Try it: Please reproduce the data in full, exactly as it stands.

___ Record extracts ___

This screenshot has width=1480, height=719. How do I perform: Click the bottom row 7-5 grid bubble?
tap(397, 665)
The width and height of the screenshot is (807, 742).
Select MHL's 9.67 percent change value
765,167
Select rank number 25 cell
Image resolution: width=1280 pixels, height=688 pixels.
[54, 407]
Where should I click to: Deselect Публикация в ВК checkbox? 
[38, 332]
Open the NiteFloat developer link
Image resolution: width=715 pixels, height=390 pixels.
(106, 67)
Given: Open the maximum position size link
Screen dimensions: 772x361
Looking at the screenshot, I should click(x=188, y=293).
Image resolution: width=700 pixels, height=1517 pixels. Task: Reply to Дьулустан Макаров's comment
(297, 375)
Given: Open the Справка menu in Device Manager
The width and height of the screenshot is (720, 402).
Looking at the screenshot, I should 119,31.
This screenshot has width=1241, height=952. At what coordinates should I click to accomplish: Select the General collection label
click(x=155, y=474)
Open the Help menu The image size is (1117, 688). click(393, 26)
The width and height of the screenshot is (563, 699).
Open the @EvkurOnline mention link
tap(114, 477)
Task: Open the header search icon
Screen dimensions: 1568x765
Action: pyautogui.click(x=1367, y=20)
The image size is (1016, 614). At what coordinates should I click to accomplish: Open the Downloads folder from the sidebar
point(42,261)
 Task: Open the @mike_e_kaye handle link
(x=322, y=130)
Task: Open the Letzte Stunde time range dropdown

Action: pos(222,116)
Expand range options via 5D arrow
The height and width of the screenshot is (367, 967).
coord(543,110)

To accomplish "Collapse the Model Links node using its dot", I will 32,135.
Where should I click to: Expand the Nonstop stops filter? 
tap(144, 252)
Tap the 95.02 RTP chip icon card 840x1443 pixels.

___

Answer below:
This screenshot has width=1480, height=719. How do I perform: Click the bottom row 7-5 grid bubble?
tap(397, 665)
The width and height of the screenshot is (807, 742).
Select MHL's 9.67 percent change value
765,167
Select rank number 25 cell
Image resolution: width=1280 pixels, height=688 pixels.
[54, 407]
Where should I click to: Deselect Публикация в ВК checkbox? 
[38, 332]
Open the NiteFloat developer link
Image resolution: width=715 pixels, height=390 pixels.
(106, 67)
Given: Open the maximum position size link
Screen dimensions: 772x361
Looking at the screenshot, I should click(x=188, y=293).
Image resolution: width=700 pixels, height=1517 pixels. Task: Reply to Дьулустан Макаров's comment
(297, 375)
Given: Open the Справка menu in Device Manager
The width and height of the screenshot is (720, 402).
Looking at the screenshot, I should 119,31.
This screenshot has width=1241, height=952. At what coordinates should I click to accomplish: Select the General collection label
click(x=155, y=474)
Open the Help menu The image size is (1117, 688). click(393, 26)
The width and height of the screenshot is (563, 699).
Open the @EvkurOnline mention link
tap(114, 477)
Task: Open the header search icon
Screen dimensions: 1568x765
Action: pyautogui.click(x=1367, y=20)
The image size is (1016, 614). At what coordinates should I click to accomplish: Open the Downloads folder from the sidebar
point(42,261)
 Task: Open the @mike_e_kaye handle link
(x=322, y=130)
Task: Open the Letzte Stunde time range dropdown

Action: pos(222,116)
Expand range options via 5D arrow
The height and width of the screenshot is (367, 967).
coord(543,110)

To accomplish "Collapse the Model Links node using its dot", I will 32,135.
Where should I click to: Expand the Nonstop stops filter? 
tap(144, 252)
Tap the 95.02 RTP chip icon card 840x1443 pixels.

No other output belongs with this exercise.